[DIRECTIONS]: Copy the lines below word for word, leaving out the pictures.

##### RECORDS SHOWN #####

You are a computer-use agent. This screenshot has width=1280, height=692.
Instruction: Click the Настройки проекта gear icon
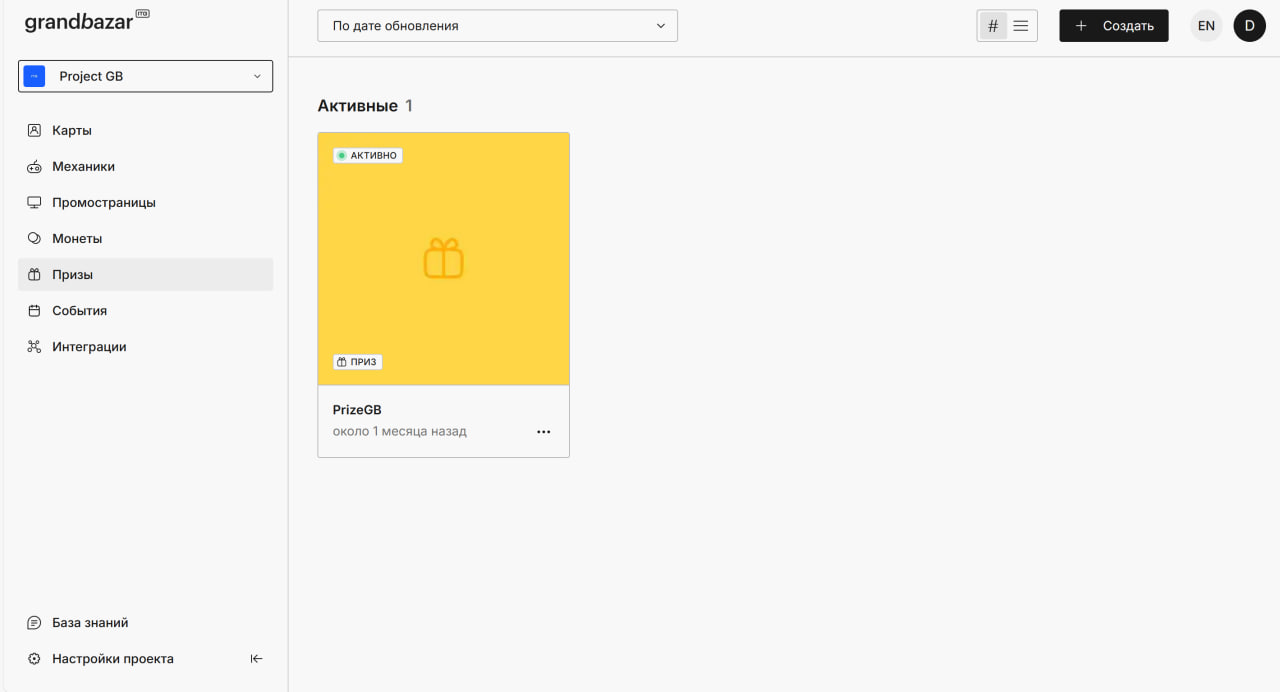coord(34,659)
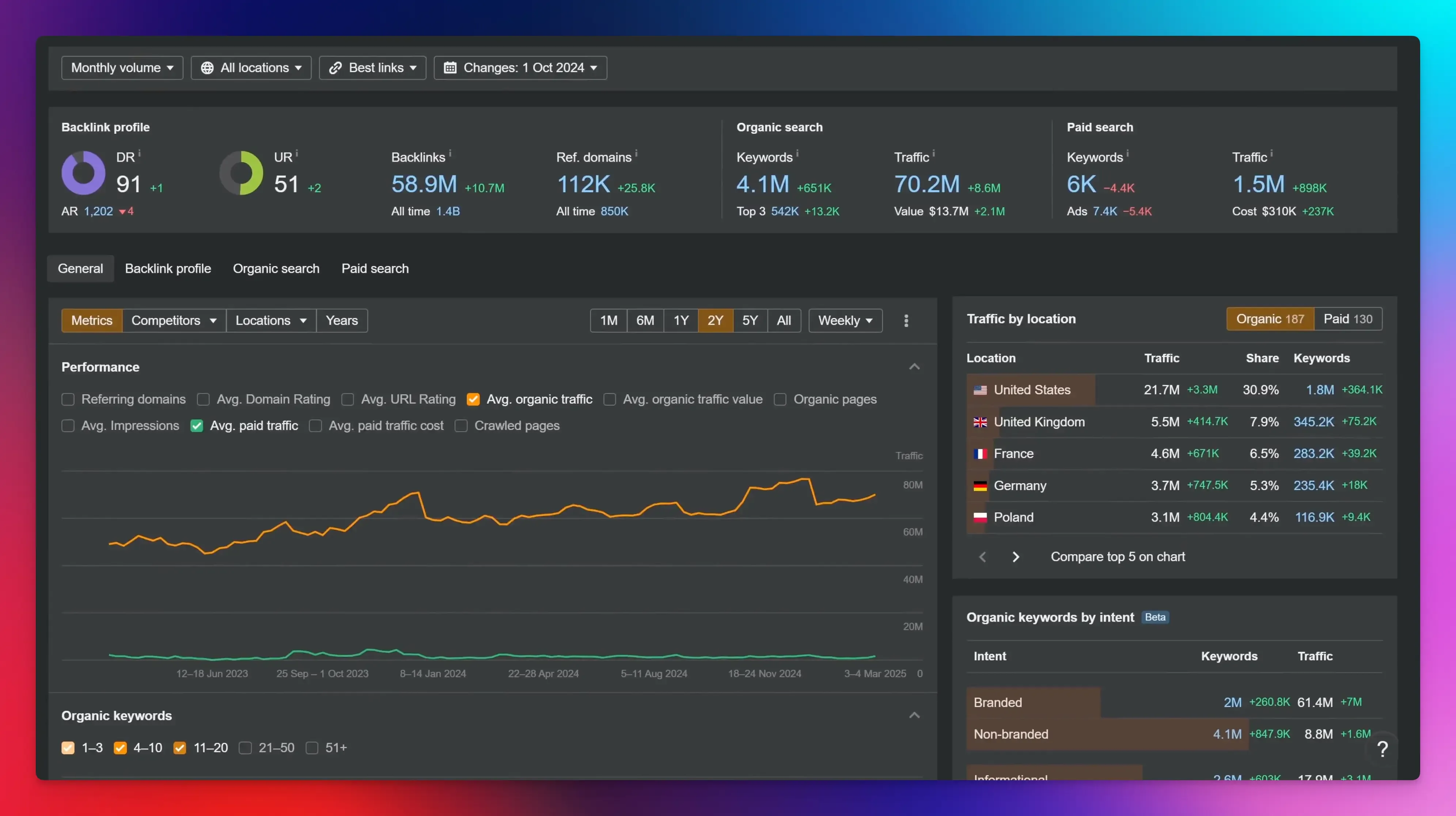This screenshot has height=816, width=1456.
Task: Click the DR info icon
Action: pyautogui.click(x=140, y=153)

#####

[EXERCISE ANSWER]:
You are a computer-use agent. This screenshot has width=1280, height=692.
Instruction: Click the Настройки проекта gear icon
coord(34,659)
This screenshot has height=816, width=1456.
Task: Click the DR info icon
Action: pyautogui.click(x=140, y=153)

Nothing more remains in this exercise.